[Data entries]
::::
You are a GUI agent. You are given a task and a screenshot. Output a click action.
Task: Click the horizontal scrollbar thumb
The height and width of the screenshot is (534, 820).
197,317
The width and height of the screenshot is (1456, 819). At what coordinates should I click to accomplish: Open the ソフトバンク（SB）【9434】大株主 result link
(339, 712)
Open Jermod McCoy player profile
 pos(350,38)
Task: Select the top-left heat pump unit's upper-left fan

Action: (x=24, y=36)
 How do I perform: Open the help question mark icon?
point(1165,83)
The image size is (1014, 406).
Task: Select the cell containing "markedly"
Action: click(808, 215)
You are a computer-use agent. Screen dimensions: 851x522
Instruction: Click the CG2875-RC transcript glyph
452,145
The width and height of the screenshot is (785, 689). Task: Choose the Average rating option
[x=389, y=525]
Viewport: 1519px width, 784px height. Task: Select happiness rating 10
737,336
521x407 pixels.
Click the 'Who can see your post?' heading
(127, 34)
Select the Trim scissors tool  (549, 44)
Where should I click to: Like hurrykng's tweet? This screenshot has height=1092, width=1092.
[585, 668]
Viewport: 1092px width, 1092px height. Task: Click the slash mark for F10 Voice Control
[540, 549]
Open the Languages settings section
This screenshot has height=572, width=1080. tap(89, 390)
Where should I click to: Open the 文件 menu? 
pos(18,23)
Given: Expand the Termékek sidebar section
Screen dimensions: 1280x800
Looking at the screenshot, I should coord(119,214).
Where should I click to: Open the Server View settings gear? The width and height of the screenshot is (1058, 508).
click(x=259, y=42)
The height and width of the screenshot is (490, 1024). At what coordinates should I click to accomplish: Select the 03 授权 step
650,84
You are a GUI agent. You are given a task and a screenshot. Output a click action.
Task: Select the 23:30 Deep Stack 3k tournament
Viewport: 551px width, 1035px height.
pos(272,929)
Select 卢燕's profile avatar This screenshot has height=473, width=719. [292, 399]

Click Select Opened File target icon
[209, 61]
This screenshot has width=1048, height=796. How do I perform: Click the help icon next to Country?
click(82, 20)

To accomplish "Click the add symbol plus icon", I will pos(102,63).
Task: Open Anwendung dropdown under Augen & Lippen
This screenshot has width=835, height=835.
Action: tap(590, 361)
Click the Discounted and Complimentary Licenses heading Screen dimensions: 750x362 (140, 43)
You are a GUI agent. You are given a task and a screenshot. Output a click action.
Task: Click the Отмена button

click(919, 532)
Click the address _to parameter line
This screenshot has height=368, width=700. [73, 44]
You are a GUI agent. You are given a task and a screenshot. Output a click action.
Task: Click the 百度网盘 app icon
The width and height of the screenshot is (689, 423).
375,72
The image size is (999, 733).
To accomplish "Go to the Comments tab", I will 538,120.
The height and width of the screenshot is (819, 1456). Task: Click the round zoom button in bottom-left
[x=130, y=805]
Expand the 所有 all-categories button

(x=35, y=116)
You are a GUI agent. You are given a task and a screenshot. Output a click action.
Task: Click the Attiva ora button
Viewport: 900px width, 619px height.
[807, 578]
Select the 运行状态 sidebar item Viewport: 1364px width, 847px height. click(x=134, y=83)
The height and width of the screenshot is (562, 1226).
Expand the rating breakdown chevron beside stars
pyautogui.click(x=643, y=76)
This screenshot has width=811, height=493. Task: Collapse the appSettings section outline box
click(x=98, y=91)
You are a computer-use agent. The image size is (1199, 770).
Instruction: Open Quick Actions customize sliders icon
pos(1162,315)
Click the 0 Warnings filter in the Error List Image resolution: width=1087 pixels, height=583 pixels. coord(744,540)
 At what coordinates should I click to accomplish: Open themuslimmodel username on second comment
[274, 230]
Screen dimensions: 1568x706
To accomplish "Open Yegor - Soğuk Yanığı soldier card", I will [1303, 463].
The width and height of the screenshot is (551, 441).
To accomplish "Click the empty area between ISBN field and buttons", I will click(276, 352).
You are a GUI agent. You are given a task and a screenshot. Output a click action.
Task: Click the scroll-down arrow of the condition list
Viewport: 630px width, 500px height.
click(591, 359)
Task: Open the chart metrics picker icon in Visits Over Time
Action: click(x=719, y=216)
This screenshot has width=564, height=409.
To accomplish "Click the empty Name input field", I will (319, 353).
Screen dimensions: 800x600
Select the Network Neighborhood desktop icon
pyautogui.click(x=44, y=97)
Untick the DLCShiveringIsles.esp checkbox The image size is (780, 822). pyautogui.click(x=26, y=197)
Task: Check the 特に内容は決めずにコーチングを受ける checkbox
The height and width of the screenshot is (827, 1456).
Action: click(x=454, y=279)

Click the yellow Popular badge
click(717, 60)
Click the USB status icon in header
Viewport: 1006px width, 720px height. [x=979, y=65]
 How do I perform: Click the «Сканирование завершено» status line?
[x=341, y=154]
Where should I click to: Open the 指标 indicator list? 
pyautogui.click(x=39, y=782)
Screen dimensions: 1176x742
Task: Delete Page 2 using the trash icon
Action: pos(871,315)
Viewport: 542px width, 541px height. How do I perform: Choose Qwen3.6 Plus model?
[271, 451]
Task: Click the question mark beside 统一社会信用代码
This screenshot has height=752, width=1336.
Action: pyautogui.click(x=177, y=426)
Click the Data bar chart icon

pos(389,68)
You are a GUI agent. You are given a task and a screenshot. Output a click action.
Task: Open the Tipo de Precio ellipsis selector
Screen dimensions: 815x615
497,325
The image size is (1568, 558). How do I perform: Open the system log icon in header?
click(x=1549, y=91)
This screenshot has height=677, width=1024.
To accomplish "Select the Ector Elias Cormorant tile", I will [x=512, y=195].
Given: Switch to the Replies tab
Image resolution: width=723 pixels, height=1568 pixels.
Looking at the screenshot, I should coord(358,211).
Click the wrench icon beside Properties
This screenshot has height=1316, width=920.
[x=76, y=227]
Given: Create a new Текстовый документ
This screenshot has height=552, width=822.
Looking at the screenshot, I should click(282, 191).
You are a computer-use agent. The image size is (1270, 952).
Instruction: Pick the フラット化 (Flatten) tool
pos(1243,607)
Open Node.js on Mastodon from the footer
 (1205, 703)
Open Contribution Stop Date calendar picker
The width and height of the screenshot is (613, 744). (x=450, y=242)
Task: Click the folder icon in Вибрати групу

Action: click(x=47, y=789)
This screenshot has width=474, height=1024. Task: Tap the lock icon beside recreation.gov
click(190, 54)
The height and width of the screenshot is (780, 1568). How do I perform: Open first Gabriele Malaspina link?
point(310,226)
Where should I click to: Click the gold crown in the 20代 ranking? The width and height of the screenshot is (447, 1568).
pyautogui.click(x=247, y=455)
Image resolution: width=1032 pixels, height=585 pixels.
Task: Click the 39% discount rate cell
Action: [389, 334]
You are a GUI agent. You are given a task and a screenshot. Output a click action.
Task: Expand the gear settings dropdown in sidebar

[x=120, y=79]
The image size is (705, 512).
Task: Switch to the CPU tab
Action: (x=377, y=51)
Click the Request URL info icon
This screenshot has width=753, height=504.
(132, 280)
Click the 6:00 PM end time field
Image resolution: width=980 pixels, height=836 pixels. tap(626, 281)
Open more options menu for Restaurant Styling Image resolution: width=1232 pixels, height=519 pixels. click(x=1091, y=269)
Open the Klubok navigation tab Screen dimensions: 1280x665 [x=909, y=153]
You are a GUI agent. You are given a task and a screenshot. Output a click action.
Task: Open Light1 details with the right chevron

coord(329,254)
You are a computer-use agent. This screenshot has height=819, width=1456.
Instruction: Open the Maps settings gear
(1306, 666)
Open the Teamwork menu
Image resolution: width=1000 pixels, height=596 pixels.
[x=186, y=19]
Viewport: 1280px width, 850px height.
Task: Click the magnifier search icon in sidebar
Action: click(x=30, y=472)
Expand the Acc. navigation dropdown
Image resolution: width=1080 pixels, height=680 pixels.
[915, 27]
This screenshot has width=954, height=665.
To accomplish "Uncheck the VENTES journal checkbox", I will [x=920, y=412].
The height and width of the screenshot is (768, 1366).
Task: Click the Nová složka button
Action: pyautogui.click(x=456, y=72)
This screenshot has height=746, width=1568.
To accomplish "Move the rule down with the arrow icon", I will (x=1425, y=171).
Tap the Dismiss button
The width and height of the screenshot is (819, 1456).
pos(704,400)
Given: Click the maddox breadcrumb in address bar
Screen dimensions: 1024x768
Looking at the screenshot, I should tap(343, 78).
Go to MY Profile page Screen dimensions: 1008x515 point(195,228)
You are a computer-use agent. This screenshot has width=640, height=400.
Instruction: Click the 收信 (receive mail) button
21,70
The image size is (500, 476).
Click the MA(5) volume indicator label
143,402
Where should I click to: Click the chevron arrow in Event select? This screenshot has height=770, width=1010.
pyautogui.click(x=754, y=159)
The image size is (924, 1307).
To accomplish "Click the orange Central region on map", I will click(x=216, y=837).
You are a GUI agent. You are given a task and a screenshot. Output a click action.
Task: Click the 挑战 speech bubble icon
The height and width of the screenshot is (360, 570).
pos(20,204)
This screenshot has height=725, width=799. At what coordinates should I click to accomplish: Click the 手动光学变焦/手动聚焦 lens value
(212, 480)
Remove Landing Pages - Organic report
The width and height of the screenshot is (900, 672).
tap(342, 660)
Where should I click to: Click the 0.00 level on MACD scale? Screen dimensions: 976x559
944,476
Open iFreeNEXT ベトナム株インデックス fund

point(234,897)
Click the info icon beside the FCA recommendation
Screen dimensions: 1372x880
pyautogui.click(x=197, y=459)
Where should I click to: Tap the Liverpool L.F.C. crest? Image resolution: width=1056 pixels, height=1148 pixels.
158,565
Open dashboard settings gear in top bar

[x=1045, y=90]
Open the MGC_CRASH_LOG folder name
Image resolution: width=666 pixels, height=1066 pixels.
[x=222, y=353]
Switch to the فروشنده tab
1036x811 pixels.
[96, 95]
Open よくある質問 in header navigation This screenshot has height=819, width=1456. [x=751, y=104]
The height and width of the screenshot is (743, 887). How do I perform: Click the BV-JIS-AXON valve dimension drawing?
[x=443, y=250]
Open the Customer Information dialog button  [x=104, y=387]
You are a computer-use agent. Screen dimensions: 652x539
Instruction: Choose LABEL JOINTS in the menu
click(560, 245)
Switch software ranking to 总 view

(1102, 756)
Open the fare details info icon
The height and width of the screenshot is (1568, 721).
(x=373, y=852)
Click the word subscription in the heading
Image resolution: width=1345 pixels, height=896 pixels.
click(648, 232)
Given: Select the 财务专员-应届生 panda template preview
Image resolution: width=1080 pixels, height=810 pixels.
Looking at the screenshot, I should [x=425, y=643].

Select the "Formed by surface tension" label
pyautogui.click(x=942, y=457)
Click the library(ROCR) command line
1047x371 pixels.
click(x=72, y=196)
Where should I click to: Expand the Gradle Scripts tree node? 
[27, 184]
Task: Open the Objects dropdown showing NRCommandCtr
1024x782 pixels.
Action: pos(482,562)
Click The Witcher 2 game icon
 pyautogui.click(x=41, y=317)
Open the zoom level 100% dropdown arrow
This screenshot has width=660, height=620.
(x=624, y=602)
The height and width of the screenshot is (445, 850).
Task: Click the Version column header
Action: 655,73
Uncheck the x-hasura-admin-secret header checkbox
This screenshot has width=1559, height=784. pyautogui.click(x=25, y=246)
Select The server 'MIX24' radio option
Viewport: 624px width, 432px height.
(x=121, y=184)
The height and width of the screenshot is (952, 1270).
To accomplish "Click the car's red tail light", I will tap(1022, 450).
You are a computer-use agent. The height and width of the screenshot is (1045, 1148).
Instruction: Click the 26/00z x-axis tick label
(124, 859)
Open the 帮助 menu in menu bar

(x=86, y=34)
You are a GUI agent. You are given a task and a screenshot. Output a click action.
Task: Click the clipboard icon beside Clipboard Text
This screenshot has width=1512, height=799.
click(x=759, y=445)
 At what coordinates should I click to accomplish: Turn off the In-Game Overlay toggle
::::
Put the lines of the data entries starting at the one containing "The height and width of the screenshot is (490, 1024)." and ending at the one containing "I will pos(102,63)." into a JSON list of strings, one string per line, with blank lines left out.

SOLUTION TO THIS TASK.
[
  "The height and width of the screenshot is (490, 1024). At what coordinates should I click to accomplish: Select the 03 授权 step",
  "650,84",
  "You are a GUI agent. You are given a task and a screenshot. Output a click action.",
  "Task: Select the 23:30 Deep Stack 3k tournament",
  "Viewport: 551px width, 1035px height.",
  "pos(272,929)",
  "Select 卢燕's profile avatar This screenshot has height=473, width=719. [292, 399]",
  "Click Select Opened File target icon",
  "[209, 61]",
  "This screenshot has width=1048, height=796. How do I perform: Click the help icon next to Country?",
  "click(82, 20)",
  "To accomplish \"Click the add symbol plus icon\", I will pos(102,63)."
]